Yes, of course, the painful reality when purity of design meets crushing realities.

One could simply argue that the domain model does not change, but rather the implementations of the internal constructs change.

Using you example, you'll notice that you provide a List. Thankfully (and rightly so), List is an interface. One could suggest that internally the actual list implementation is OMGThisListIsHuge, and it manages the heartache for us.

So, in that light, we shouldn't have to compromise the domain layer.

Truth is harsher than that, of course, so many just punt.

But it doesn't necessarily have to be that way.

ljnelson
Offline
Joined: 2003-08-04

> One could simply argue that the domain model does not
> change, but rather the implementations of the
> internal constructs change.

I've played both sides of this game. I guess what I'm musing on is: does "paging" (for want of a better term) constitute purely an implementation detail, or is it significant enough to warrant consideration inside the domain model? One could argue the flip side of your position: write a cover method, order.getOrderLines(), that delegates to order.getOrderLines(0, Integer.MAX_VALUE).

I really don't have an opinion yet, and the usual annoying disclaimer about how this will change depending on your requirements etc. still holds, but I've never really seen people discuss paging as anything other than a slap-on UI-driven infrastructure need--and I'm wondering if instead it shouldn't get some first-class love at the domain level. The thought would be something like this: look, deciding how many chunks to retrieve is something that callers really should be thinking about all the time. It isn't tied to a particular technology. For these reasons, the logic would go, make sure every layer down the stack can expose paging as a first-class concern.
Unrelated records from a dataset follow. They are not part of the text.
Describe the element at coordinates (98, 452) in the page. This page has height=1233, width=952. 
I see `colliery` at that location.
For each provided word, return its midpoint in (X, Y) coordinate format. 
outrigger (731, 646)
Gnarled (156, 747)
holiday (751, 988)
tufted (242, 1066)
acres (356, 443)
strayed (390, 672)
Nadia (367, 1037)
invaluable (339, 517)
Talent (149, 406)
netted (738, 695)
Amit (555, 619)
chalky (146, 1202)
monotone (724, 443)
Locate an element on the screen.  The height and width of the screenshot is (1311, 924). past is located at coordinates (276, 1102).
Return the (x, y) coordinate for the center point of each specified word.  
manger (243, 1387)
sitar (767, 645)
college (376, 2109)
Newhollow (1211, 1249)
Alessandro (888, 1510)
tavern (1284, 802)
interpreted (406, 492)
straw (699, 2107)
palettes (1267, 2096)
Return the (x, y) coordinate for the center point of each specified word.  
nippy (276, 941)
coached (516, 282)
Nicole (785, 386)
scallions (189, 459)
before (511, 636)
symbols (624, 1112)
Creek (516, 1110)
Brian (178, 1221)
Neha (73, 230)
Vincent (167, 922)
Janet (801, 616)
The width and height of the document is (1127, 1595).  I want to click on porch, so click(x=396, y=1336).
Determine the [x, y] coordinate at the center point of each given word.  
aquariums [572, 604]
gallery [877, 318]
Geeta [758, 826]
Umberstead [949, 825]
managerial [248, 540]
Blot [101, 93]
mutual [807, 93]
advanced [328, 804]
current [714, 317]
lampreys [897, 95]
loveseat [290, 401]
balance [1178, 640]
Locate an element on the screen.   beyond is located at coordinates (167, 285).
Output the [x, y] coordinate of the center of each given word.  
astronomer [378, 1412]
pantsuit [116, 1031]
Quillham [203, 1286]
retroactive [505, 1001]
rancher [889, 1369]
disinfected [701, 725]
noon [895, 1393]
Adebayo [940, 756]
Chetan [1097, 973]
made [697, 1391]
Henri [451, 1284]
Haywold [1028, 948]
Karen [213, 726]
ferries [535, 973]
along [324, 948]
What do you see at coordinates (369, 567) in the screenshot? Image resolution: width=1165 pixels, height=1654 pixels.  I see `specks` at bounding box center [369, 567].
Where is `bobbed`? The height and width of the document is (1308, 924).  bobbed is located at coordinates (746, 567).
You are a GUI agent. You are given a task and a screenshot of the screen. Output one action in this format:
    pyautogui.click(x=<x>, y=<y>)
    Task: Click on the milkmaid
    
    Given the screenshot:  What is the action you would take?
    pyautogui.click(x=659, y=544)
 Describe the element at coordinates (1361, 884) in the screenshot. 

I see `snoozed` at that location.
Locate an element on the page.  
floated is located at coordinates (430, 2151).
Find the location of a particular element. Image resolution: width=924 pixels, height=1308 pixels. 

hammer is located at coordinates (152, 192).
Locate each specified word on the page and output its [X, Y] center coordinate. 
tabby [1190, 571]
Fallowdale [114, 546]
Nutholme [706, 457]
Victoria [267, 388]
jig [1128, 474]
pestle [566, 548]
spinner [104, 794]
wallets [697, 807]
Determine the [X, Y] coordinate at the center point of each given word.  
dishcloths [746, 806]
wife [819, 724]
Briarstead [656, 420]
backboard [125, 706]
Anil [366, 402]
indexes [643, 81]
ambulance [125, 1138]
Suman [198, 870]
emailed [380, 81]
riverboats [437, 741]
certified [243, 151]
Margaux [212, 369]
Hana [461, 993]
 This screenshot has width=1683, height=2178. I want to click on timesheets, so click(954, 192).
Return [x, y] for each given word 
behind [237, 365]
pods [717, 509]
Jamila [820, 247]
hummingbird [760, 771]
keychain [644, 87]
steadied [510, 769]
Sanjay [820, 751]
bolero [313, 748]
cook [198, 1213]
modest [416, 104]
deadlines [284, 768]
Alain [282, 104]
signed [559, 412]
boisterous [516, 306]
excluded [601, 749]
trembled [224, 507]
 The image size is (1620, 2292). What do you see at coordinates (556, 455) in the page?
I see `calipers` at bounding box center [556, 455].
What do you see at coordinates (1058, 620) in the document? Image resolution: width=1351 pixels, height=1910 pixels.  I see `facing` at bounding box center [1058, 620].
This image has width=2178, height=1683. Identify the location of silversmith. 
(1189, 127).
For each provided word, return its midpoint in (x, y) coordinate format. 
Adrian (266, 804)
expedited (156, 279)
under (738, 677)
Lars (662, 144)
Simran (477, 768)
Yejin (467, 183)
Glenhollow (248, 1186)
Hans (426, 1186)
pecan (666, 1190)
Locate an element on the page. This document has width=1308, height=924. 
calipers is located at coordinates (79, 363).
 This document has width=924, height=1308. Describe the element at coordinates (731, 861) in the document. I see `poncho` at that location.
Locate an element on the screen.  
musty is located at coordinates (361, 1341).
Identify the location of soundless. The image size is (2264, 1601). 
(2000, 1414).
I don't know whether I buy that or not; my jury's still out. Anyhow, I thought it would be interesting to see if others have thoughts on this subject--thanks for chiming in!

Cheers,
Laird

whartung
Offline
Joined: 2003-06-13

Well, we can play semantic games.

Paing IS solely a UI manifestation. For example, I don't know of any order posting routine that wants its line items in pages.

And, for good or ill, it is performance dependent. Getting and/or caching 10-20 rows is essentially a "free" operation all said and done.

But at some point, the numbers of rows pass the "this is too slow" intangible point.

To address your point, tho, there is really no reason why the persistence layer can't implement, as an optimization through a configuration option, a paging lazy loader.

Toplink, for example, offers the feature that if you pass a unmanaged object via reference (i.e. to a class in the WAR from a Session Bean), it still maintains its lazy load behavior, even though it's not officially managed. I think it wouldn't be a horrible hack to tweak that code to be page senstive, so that when you iterated from objectItems[10] thru [20], the lazy loader is smart enough to load, say, 2 or 3 blocks of rows of data.

But a lot of it really depends on the JDBC implementation. Just because you can specify a scrolling cursor to the DB (a typical mechanism to implement something like this), doesn't mean it performs well. It would be rather yucky to have the driver load the first 1000 rows so it can show rows 1000-1010.

But that doesn't mean that they couldn't offer such functionality thru the Toplink implementation, so that if you DB and JDBC driver support such paging like queries well, you'd be able to leverage them.